ARTICLE =>
--------------------------------------------------

If the timeout threshold is set and the router has not received calls for a particular destination after the threshold expires, the router removes that destination's traffic information from the cache.

Caution Configuring call fallback active in a gateway creates an SAA jitter probe against other (target) gateways to which the calls are sent. In order for the call fallback active to work properly, the target gateways must have the rtr responder command (in Cisco IOS releases prior to 12.3(14)T) or the ip sla monitor responder command (in Cisco IOS Release 12.3(14)T or later) in their configurations. If one of these commands is not included in the configuration of each target gateway, calls to the target gateway will fail.

Calculated Impairment Planning Factor

ICPIF calculates an impairment factor for every piece of equipment along the voice path and adds the values to get the total impairment. The ITU assigns the different types of impairments, such as noise, delay, and echo. The threshold is based on ICPIF, which is derived as part of ITU G.113 including the following: G.729, G.711, G.723, G.726, GSM, and G.728.

The ICPIF handling has been introduced for compatibility with H.323. Part of ICPIF includes a concept of Total Impairment Value that is a function of loss of packets, delay of packets, and codecs used based on the round-trip reports from SAA.

Service Assurance Agent

SAA is a network-congestion analysis mechanism. SAA provides delay, jitter, and packet-loss information for configured IP addresses. SAA is based on a client-server protocol defined on UDP. It has an Message Digest 5 (MD5), which is a message authentication algorithm in SNMP v.2. MD5 verifies the integrity of the communication, authenticates the origin, and checks for timeliness.

SAA uses the UDP port (port 1976) for sending the SAA control message to the terminating gateway. SAA probe packets go out on randomly selected ports from the top end of the audio UDP port range (16384 to 32767).

The port pair (RTP and Real-Time Transport Control Protocol [RTCP] port) is selected, and by default SAA for call fallback uses the RTCP port (odd number) to avoid going into the priority queue, if enabled. If fallback is configured to use the priority queue, the RTP port (even number) is selected. The audio UDP port range must be included in the priority queue for fallback priority queueing to work.

Busyout Features

This section describes the following busyout features:

Local Voice Busyout Feature

Advanced Voice Busyout Feature

Busyout Monitor Feature

Local Voice Busyout Feature

The Local Voice Busyout feature busies out trunks that are assigned to PVCs so that the PBX does not seize the circuit. It enables the PBX to route a call based on the actual availability of trunks. Local voice busyout enables the following:

A group of voice ports to be marked busy if a link is broken.

Specific voice ports in a PVC application to be marked busy under specified conditions.

When ports are marked busy, a call is forced back to the originating equipment (typically a PBX) that reroutes the call over an alternate path. This action ensures that a caller does not experience "dead air" resulting from a connection that never terminates.

The feature provides a way to busy out a voice port if a monitored network interface changes state. When a monitored interface changes to a specified state—to OOS or in-service—the voice port presents a seized/busyout condition to the attached PBX or other customer premises equipment (CPE). The PBX or other CPE can then attempt to select an alternate route.

This feature differs from busy-back. Busy-back refers to the signal sent from within the network to the calling party that indicates a busy (or congested) state anywhere along the route, up to and including the condition of the called party.

--------------------------------------------------

TASK A => Summarize the voice gateway text in two sentences.
TASK B => Edit everything from "Busyout Monitor Feature" down to "that never terminates." in the voice gateway text by putting "private branch exchange" wherever "PBX" appears, and write out the result.
You can ignore the data that comes after this.

SOURCE MATERIAL =>
--------------------------------------------------

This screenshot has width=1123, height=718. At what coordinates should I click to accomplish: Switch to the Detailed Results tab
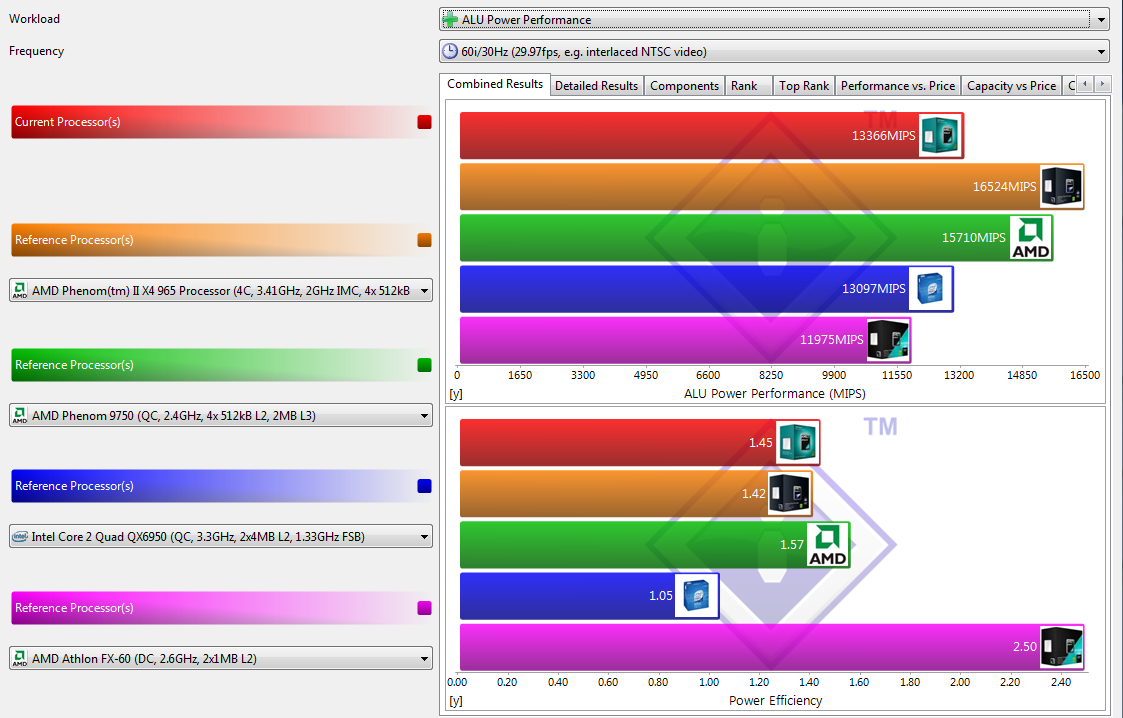pyautogui.click(x=596, y=86)
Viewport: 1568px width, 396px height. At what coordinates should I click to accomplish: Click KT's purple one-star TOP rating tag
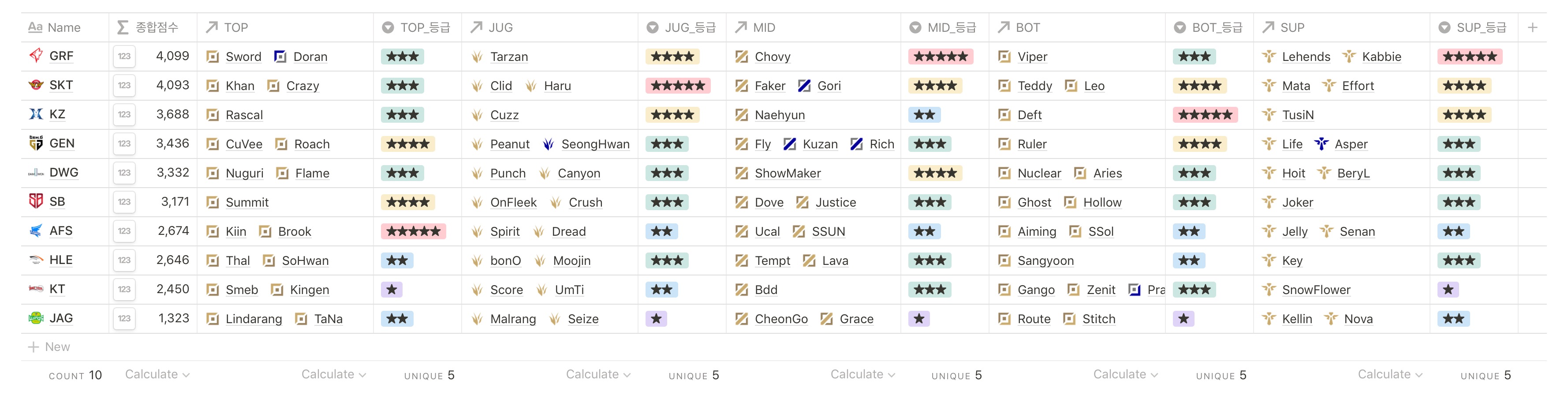[x=392, y=290]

--------------------------------------------------

WRITTEN RESPONSE A => Call fallback active sends SAA jitter probes to target gateways, which must include the rtr responder or ip sla monitor responder command or calls to them will fail, and SAA reports delay, jitter, and packet loss while ICPIF adds up impairment values for a threshold. The Local Voice Busyout feature marks voice ports busy so that a PBX can reroute a call over an alternate path, and this keeps the caller from hearing "dead air."

WRITTEN RESPONSE B =>
Busyout Monitor Feature

Local Voice Busyout Feature

The Local Voice Busyout feature busies out trunks that are assigned to PVCs so that the private branch exchange does not seize the circuit. It enables the private branch exchange to route a call based on the actual availability of trunks. Local voice busyout enables the following:

A group of voice ports to be marked busy if a link is broken.

Specific voice ports in a PVC application to be marked busy under specified conditions.

When ports are marked busy, a call is forced back to the originating equipment (typically a private branch exchange) that reroutes the call over an alternate path. This action ensures that a caller does not experience "dead air" resulting from a connection that never terminates.